In the previous article, we built the mental model for MoveJ versus MoveL: MoveJ interpolates in joint space, while MoveL tries to keep the tool center point, or TCP, on a straight Cartesian line. This article implements the piece that a classical controller actually needs: take the current pose T0 and a target pose T1, discretize the Cartesian line into waypoints, interpolate orientation with quaternion SLERP, solve IK at every waypoint, then run FK again to verify that the TCP path stayed straight.
If you are joining the series here, review robot modeling and FK, inverse kinematics, and MoveJ/MoveL in industrial programming.
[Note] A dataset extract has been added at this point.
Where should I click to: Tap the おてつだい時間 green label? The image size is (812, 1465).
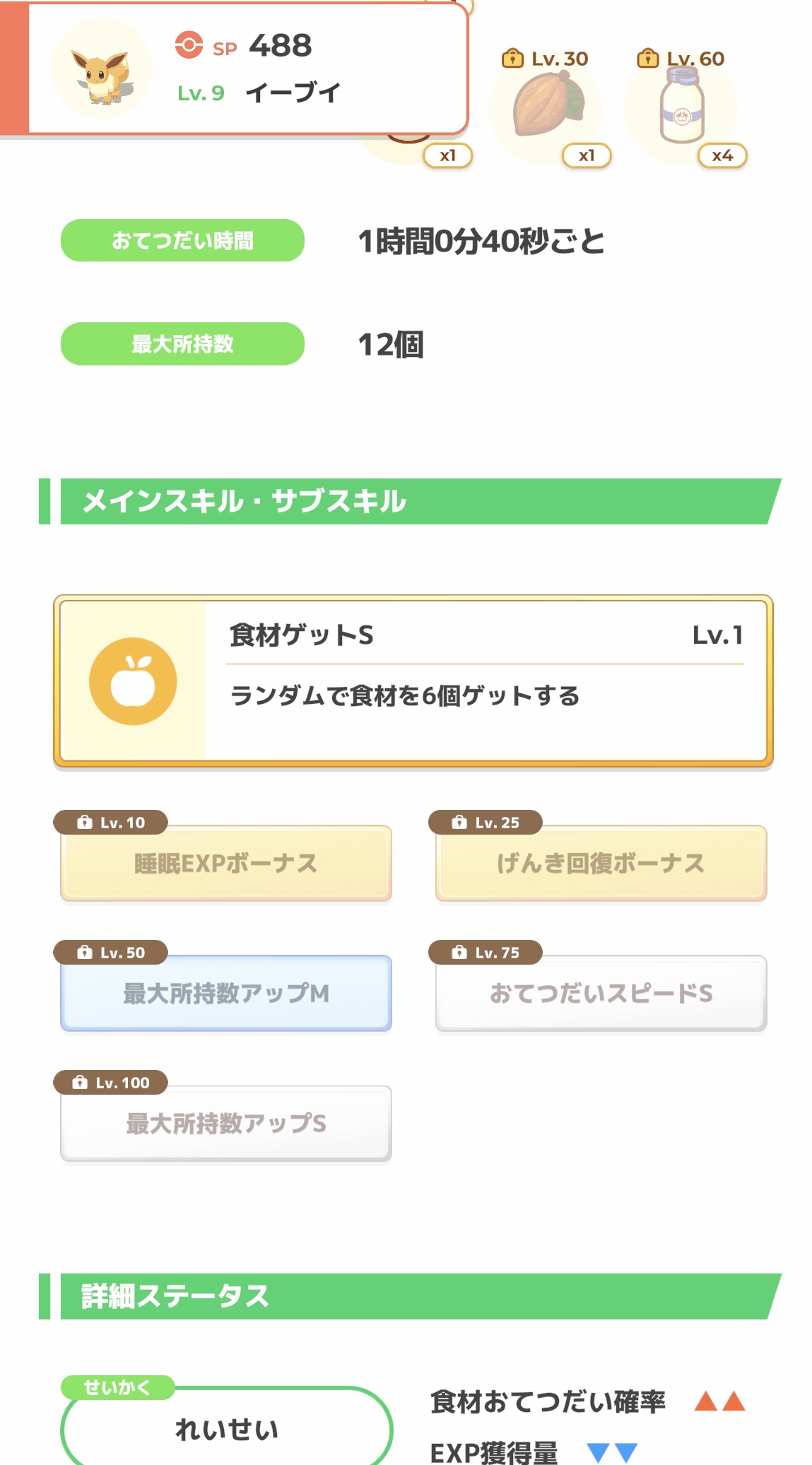pos(182,240)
A useful non-series companion is Simulation for Robotics: MuJoCo vs Isaac Sim vs Gazebo, because MoveL should be tested in simulation before it touches real hardware.

What does MoveL actually promise?
In Universal Robots-style documentation, MoveL is described as a command where the tool/TCP moves in a straight line; to keep the tool linear, each joint may need to perform a more complicated motion than simple joint interpolation. MoveIt uses the same practical idea: when a Cartesian path is requested, the end effector attempts to move linearly in Cartesian space. Industrial tasks such as welding, dispensing glue, surface treatment, probing, inserting a pin, or lowering a vacuum gripper along Z rely on this promise.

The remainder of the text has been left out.